Among the diverse clinical pictures seen in the eating disorder (ED) field, two case summaries make useful referents for a discussion of problems in assessing personality:

Patient A presented as a 15-year-old with a 3-year history of anorexia nervosa, restricting subtype. At interview, her BMI was 17.2 after partial weight restoration during her third inpatient admission. She denied any distress or dysfunction, with the exception of dismay about being “too fat”—a problem she was already working assiduously to correct. With pride, she characterized herself as strong willed and perfectionistic—the sort of person who accomplished every goal she set out to achieve. She outlined patterns of behavior, stretching back to childhood, that matched criteria for obsessive-compulsive personality disorder.
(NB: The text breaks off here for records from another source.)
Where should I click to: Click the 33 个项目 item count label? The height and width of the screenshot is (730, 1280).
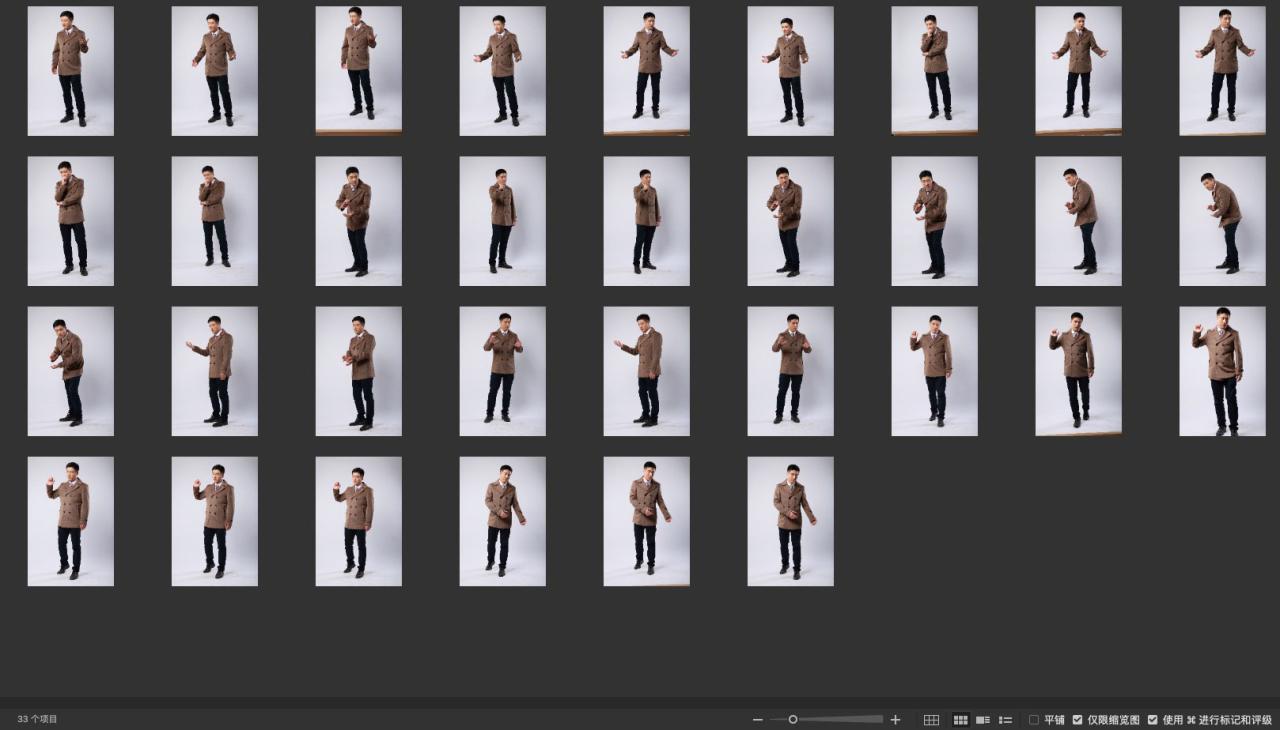37,719
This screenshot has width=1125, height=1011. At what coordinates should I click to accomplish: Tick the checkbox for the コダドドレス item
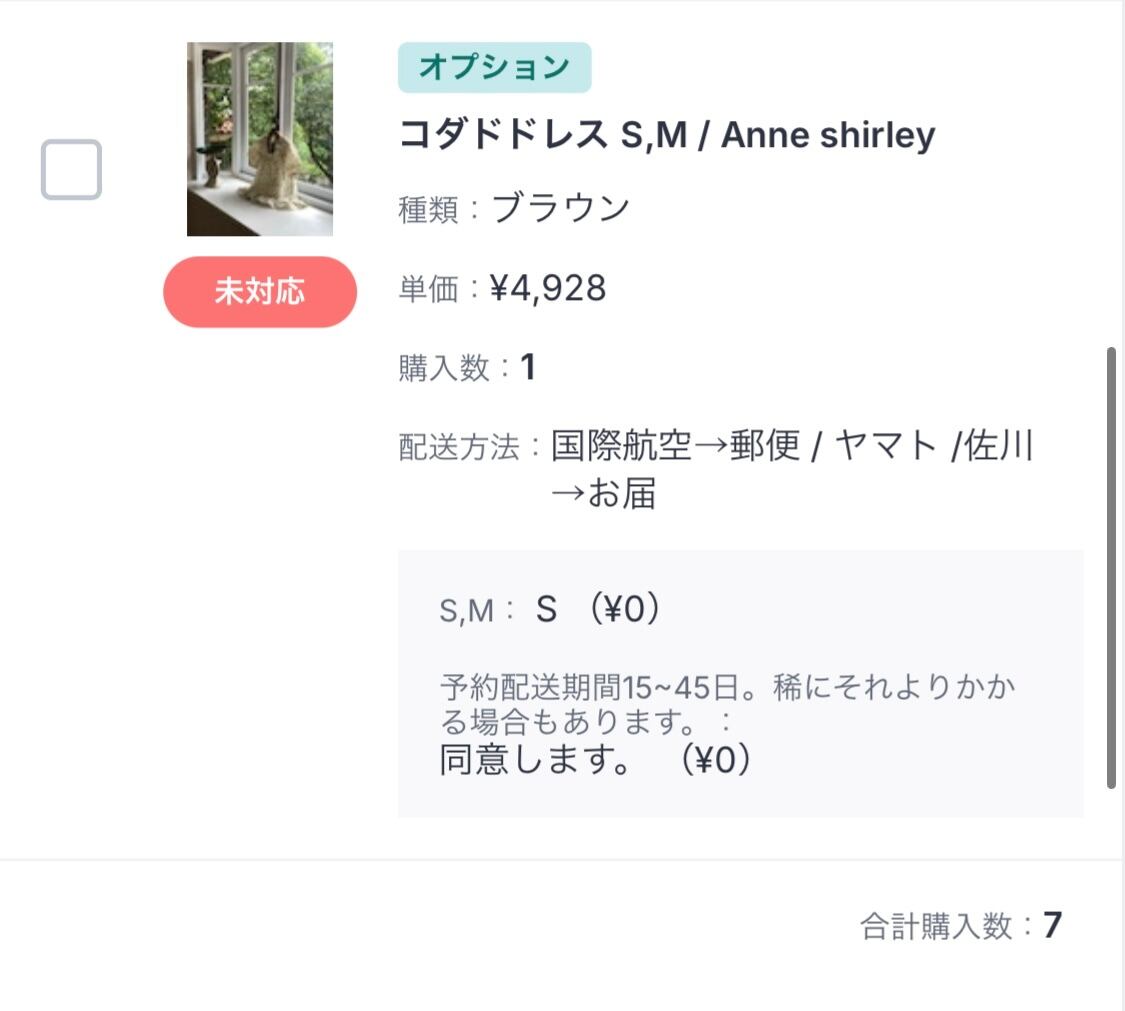[x=71, y=170]
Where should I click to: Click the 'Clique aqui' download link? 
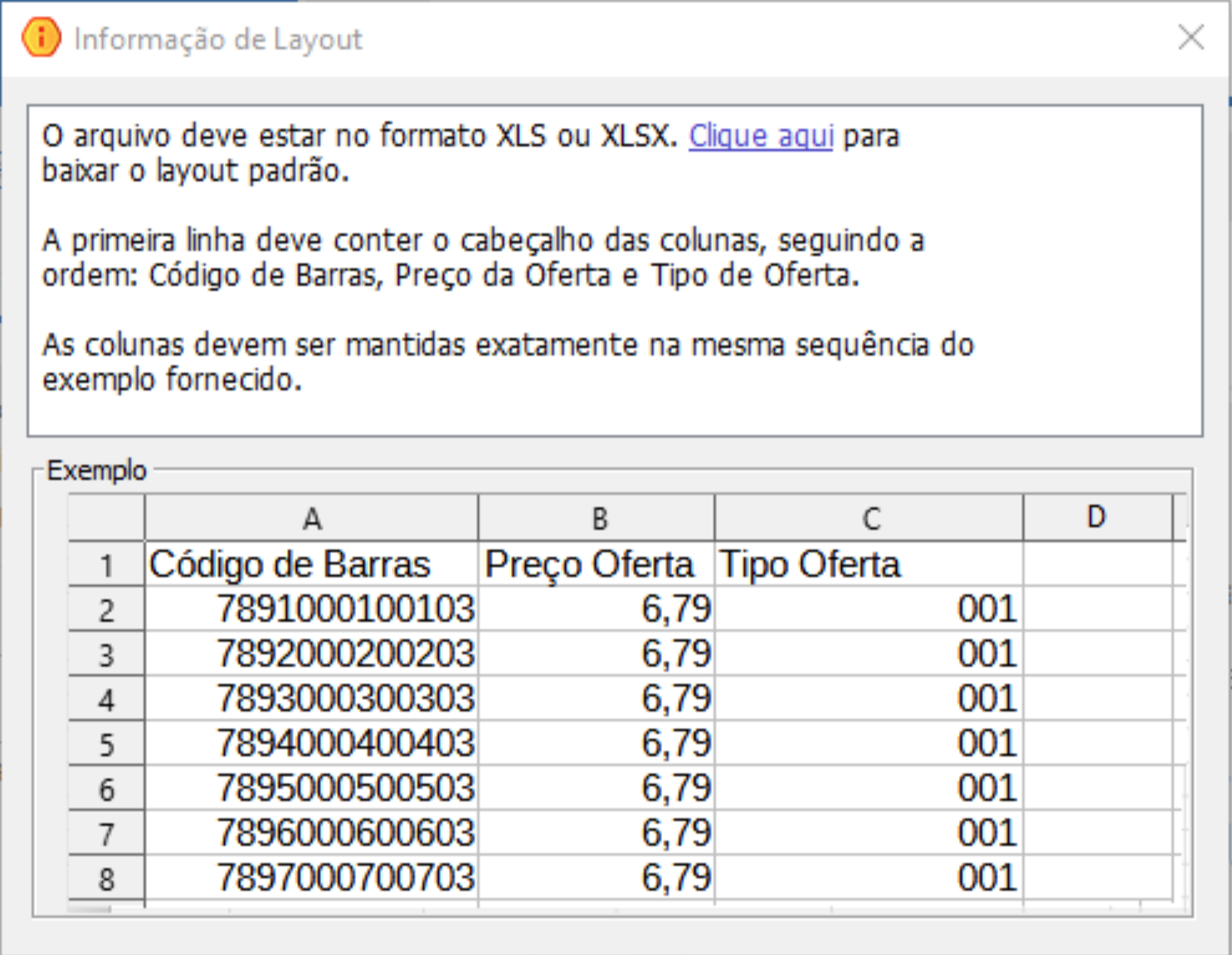(x=760, y=136)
Spontaneously, she articulated a close correspondence between her basic nature and her ED—she had always liked to do things “just right” and meant to apply those exacting standards to the control of eating and weight.

Patient B began treatment in our program at age 16. Her referral diagnoses from two previous therapists and five hospitalizations included anorexia nervosa, binge-purge subtype, major depressive disorder with psychotic features, borderline personality disorder (BPD), and narcissistic personality disorder. At presentation, she was alternately fasting and binge eating, vomiting several times a day, and abusing laxatives, diet pills, and psychotropic medication. She self-injured by cutting and burning, and she had made one serious suicide attempt. During the intake session, Patient B was emotionally labile and expressive, with bursts of anger and sobbing. She referred to herself as “evil” and “unworthy”; it was not difficult to see, she said bitterly, why her family and therapists had abandoned her as a hopeless case.